EXERCISE A:
Answer each question from the passage on ecosocialism.
(i) To what does the passage say the movements for reform must be connected?
(ii) According to Löwy, each success won through collective action is an advance in what?
(iii) What goal of ecosocialism is offered as an alternative to the anarchy of the capitalist system?
EXERCISE B: Name every term that the passage on ecosocialism places in quotation marks as part of the arguments of the ruling interests.
EXERCISE C: Write the next part of the passage on ecosocialism, picking up after its final sentence.

PASSAGE:
— BEGIN —

However such reform efforts are insufficient to create an ecologically sustainable society. They address neither the root causes of ecological crises, nor keep pace with the destructive tendencies of the system. We have to connect the movements for reform to a broader strategy of revolutionary change.

“The struggle for ecosocial reforms can be the vehicle for dynamic change, a ‘transition’ between minimal demands and the maximal program,” Löwy writes, “provided one rejects the pressure and the arguments of the ruling interests for ‘competitiveness’ and ‘modernization’ in the name of the ‘rules of the market.’” He makes the point that “each success, even if limited, if won through collective action, is a step in the right direction and, above all, an advance in the people’s acquisition of consciousness and self-organization—the main conditions for transcendence of the system.”

As an alternative to the anarchy of the capitalist system, one goal of ecosocialism is “global democratic planning.” Often the concepts of socialism and planning are equated with centralized state bureaucracy. Löwy provides an important clarification. The point of ecosocialist planning is the extension of democracy into the economic sphere so that the working class can collectively define its own needs and make rational decisions about production.

— END —

Click-target rows:
— BEGIN —

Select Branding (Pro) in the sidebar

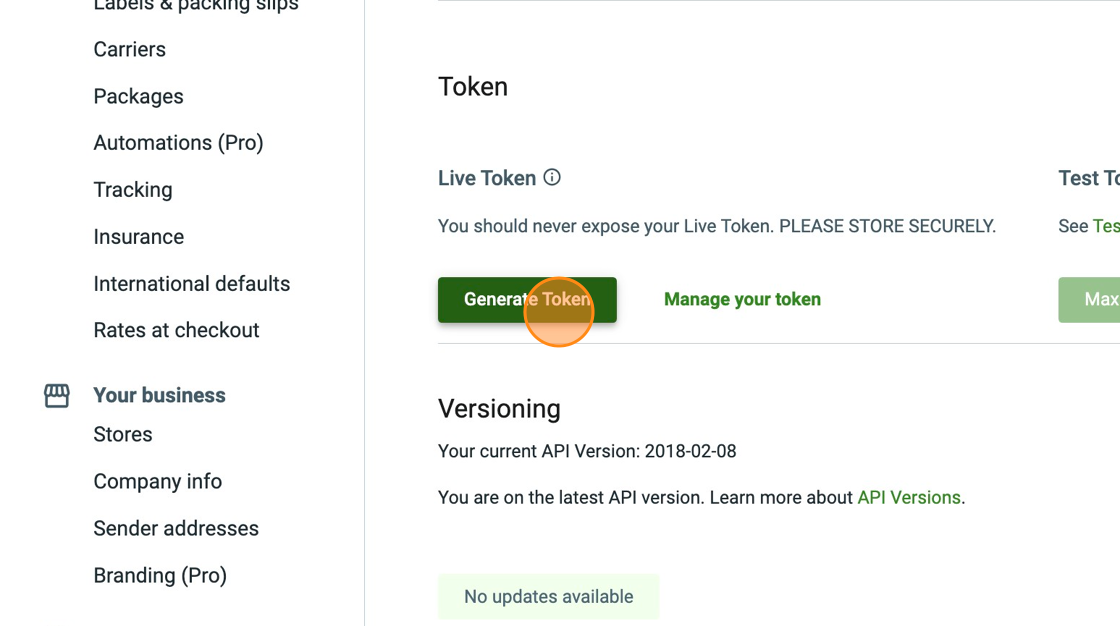point(160,575)
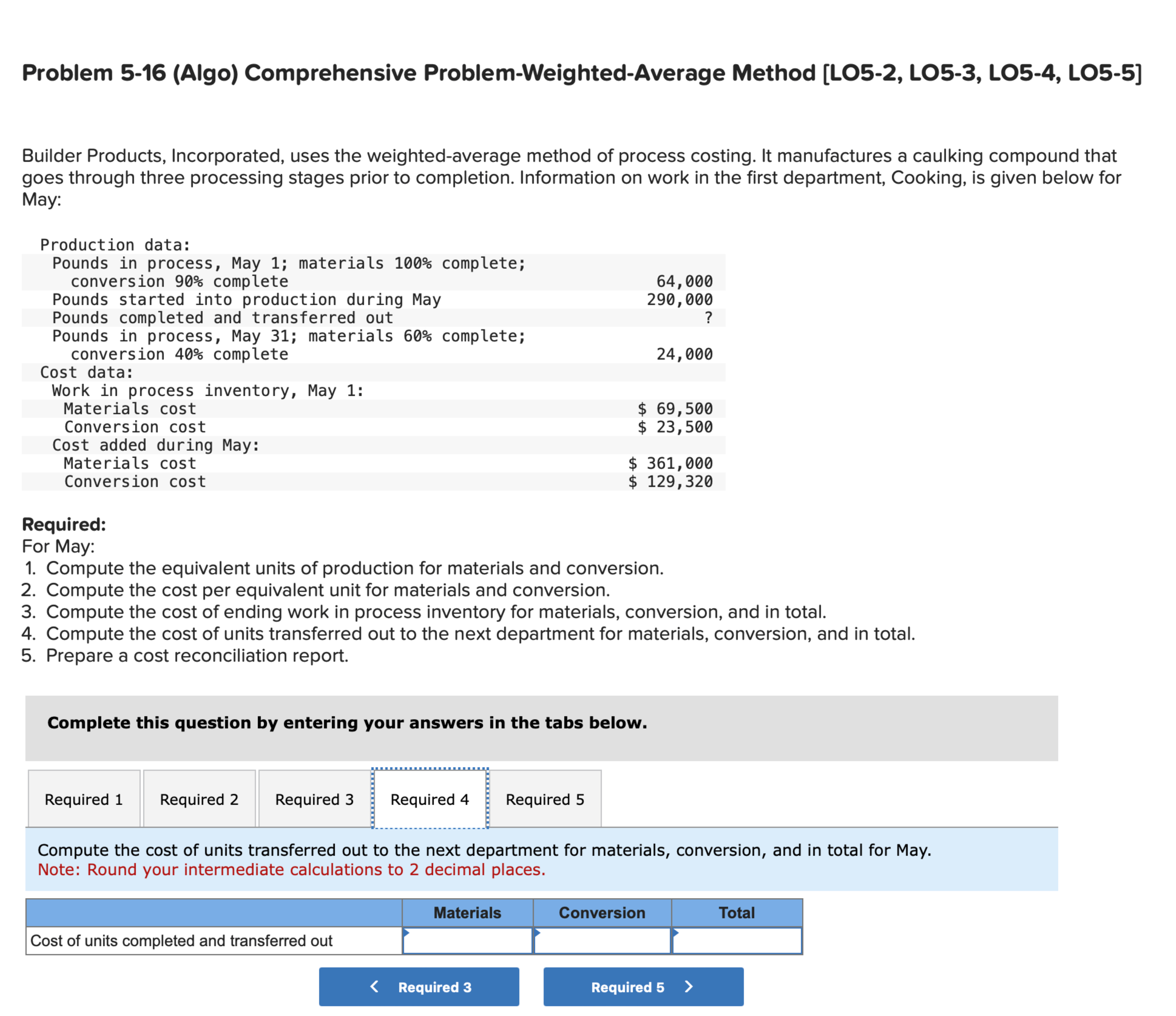Click the Materials column header

pos(467,913)
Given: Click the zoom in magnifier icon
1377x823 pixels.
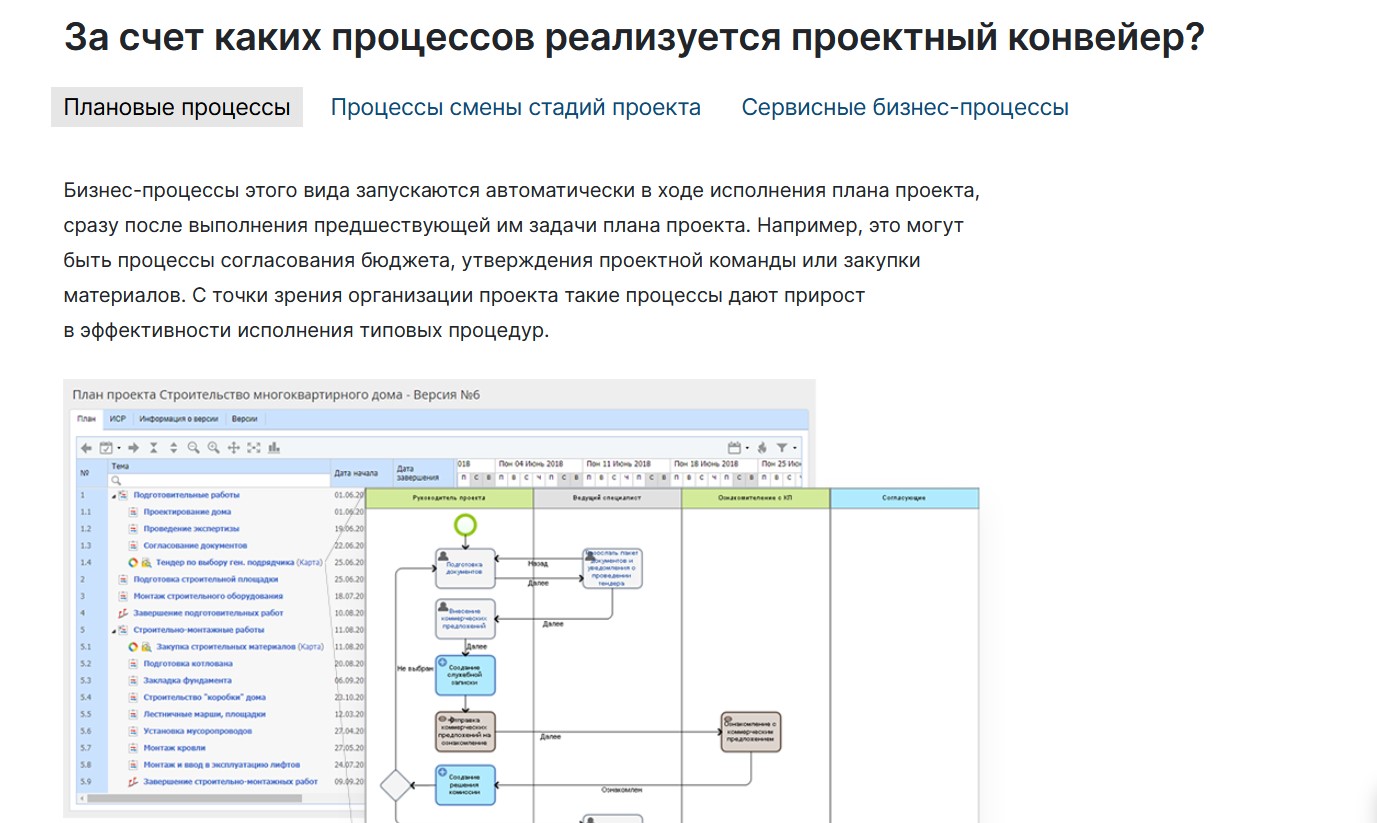Looking at the screenshot, I should [x=213, y=448].
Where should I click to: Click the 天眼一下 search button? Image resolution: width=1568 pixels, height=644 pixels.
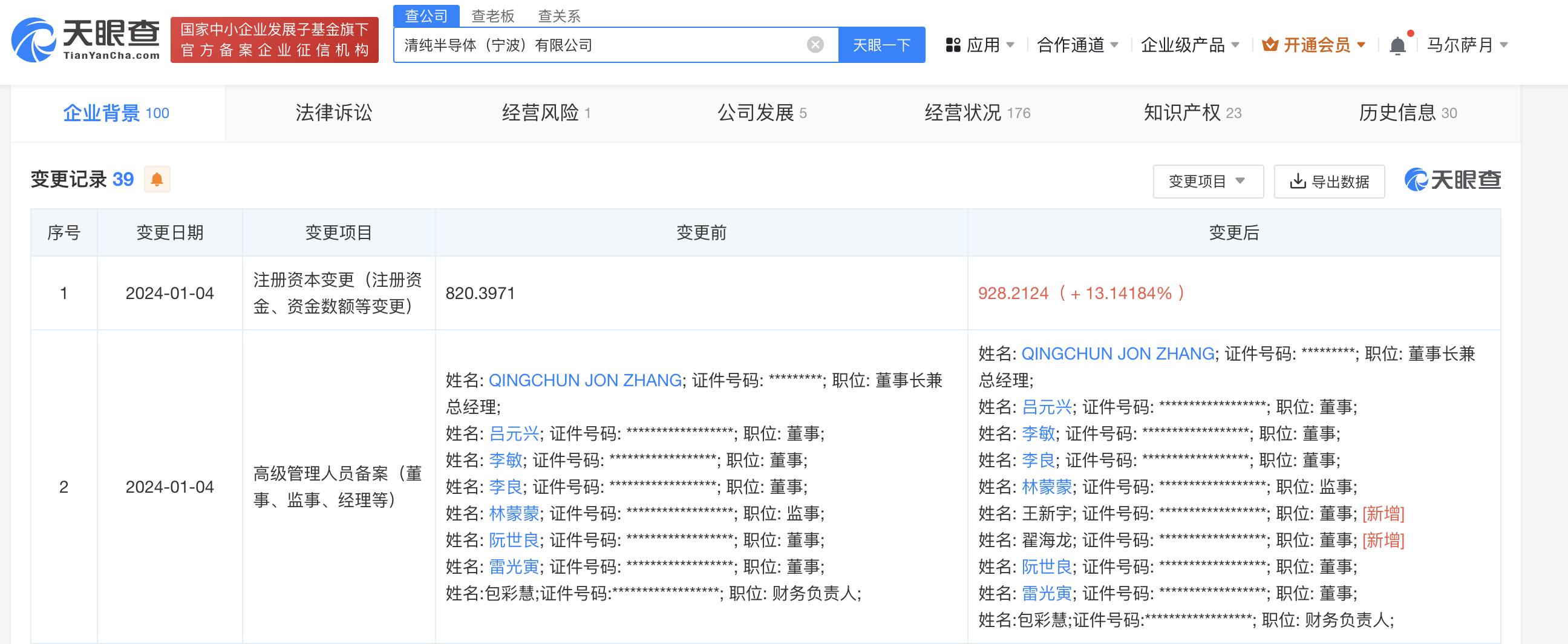[881, 45]
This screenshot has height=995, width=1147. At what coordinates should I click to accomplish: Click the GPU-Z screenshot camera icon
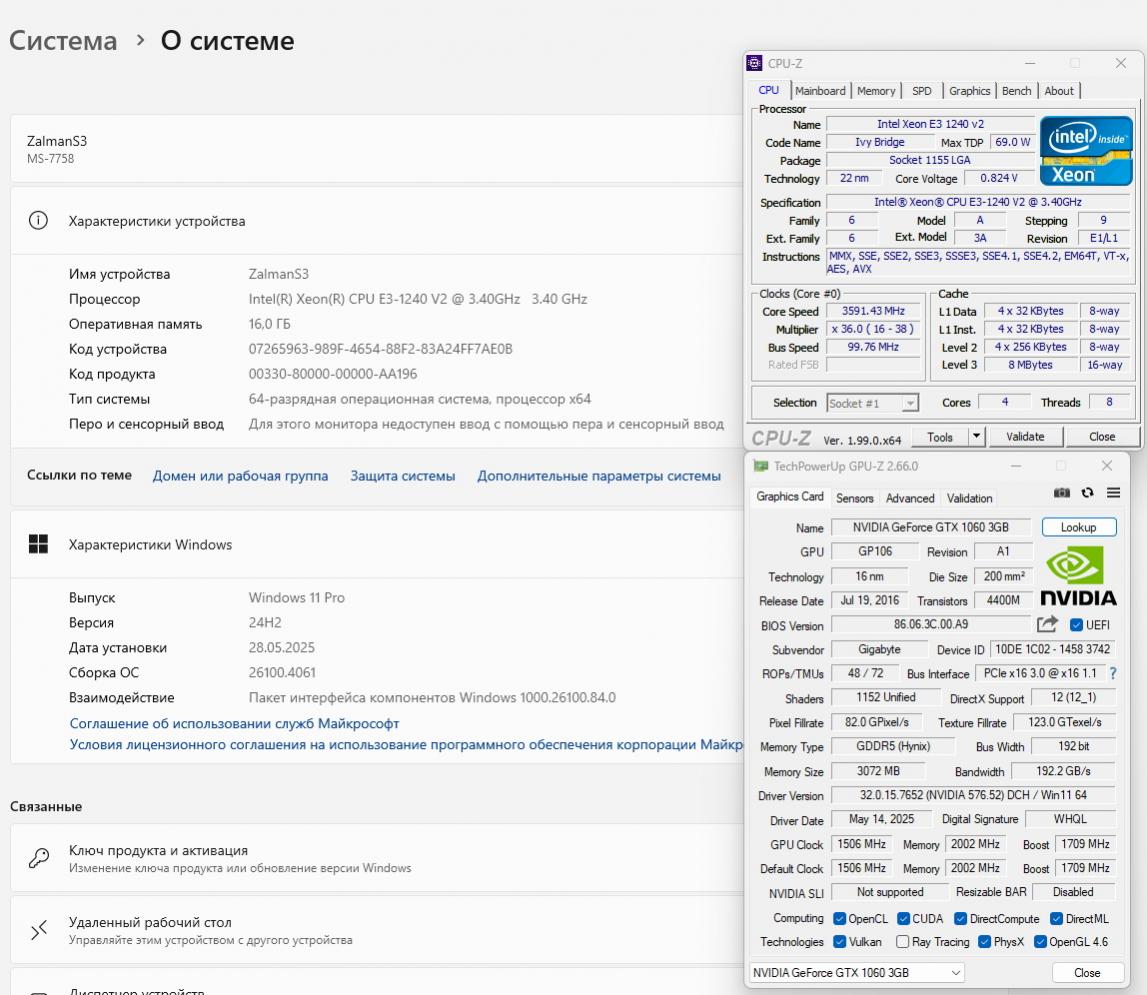[1062, 493]
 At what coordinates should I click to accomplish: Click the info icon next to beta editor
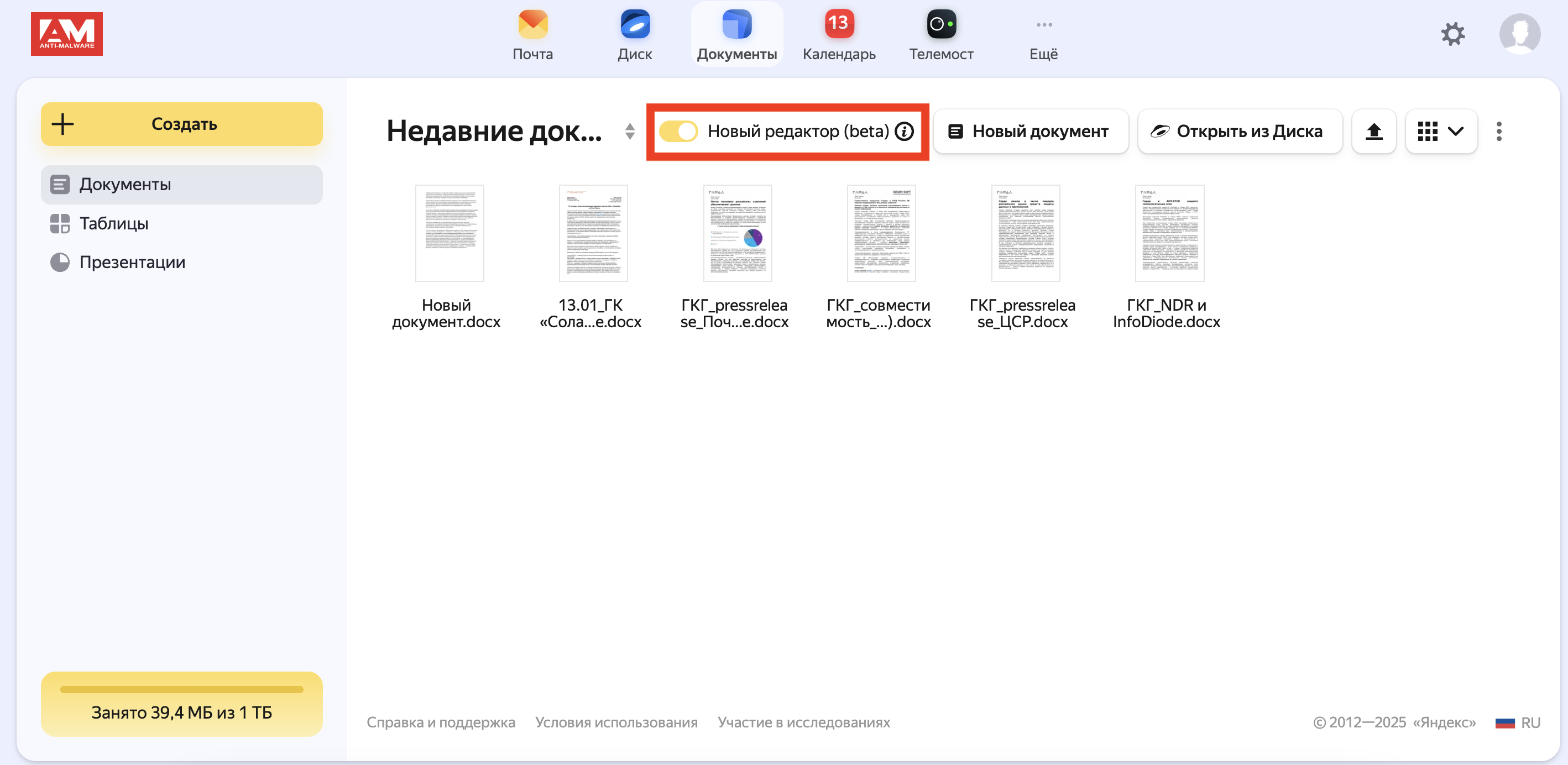click(905, 132)
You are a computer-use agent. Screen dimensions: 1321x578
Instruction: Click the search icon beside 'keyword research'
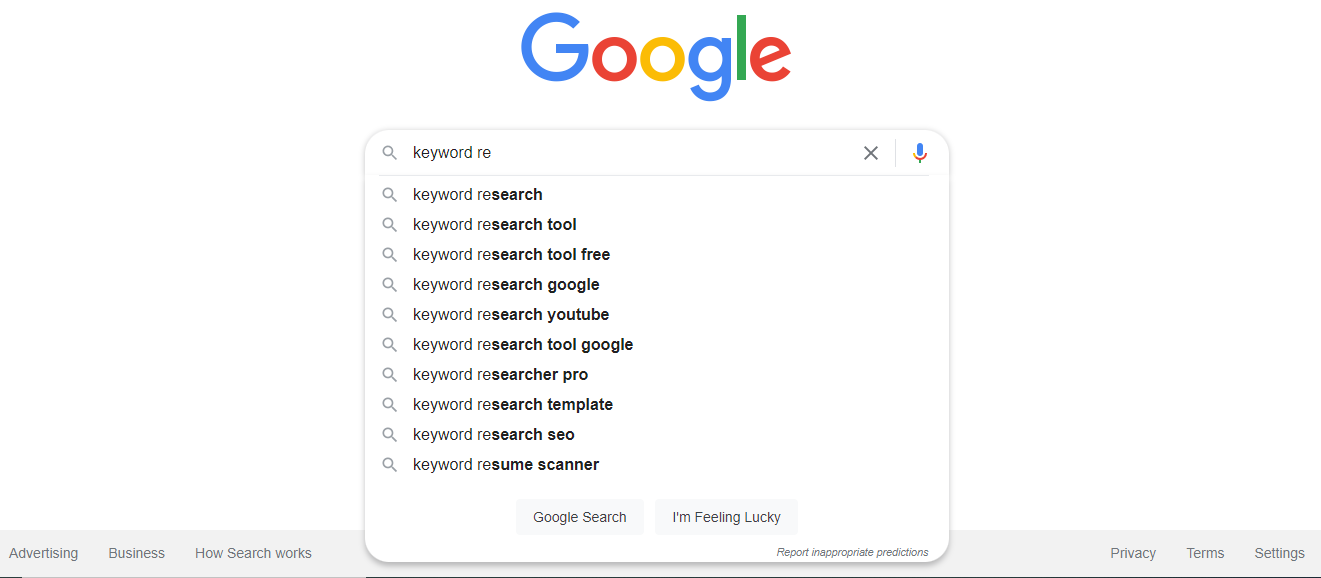coord(390,194)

— END —

RIGHT ANSWER A:
(i) A broader strategy of revolutionary change.
(ii) The people's acquisition of consciousness and self-organization.
(iii) Global democratic planning.

RIGHT ANSWER B: competitiveness; modernization; rules of the market

RIGHT ANSWER C:
Under capitalism, corporations and their states organize production based on profitability. Historically the working class has won improvements in working conditions and wages, introduced some aspects of worker control in a small percentage of factories, and attempted to address issues of racial and gender inequality. However the global ruling class ceaselessly attacks the modest gains that have been won. Global trade agreements make it easier for corporations to relocate if profitability is impacted by local regulations to protect the environment and worker safety. Companies use the threat of relocation to impose harsh labor conditions and ecological costs onto local communities.

Capitalists decide what goods and services workers will produce, and the conditions under which they will produce them. Workers then confront the products of their labor as consumers in a marketplace of commodities. As consumers, workers exercise limited choice, in a context that is heavily conditioned by advertising. Löwy highlights advertising as a key mechanism of the rule of capital and a driving force in the global ecological crisis.

Advertising pollutes our physical and psychological landscape. Advertisers promote the idea that the choice between Coke and Pepsi is a meaningful one, while disguising the absence of real choice and democracy at the core of the global system of production. Ecosocialists see the “suppression of harassment by advertising” as a necessary step toward creating the “conditions under which people can, little by little, discover their real needs and qualitatively change their ways of consumption.”

While some environmentalists blame the ecological crisis on over-consumption and individual consumer choices, Löwy argues that we need to examine the root causes of consumption. Calling for a limit on aggressive advertising “is an environmental duty” that challenges the logic of capital, and allows us to wage “the fight for a different civilizational paradigm.”

How do we link the immediate struggles for environmental reform to the long-term goal of revolutionary transformation? Löwy answers this by pointing to specific examples of popular struggle such as The Forest People’s Alliance to stop the destruction of the Amazon. Chico Mendes, the socialist and union organizer, united rural workers and indigenous communities into a solid movement against multinationals and local landowners.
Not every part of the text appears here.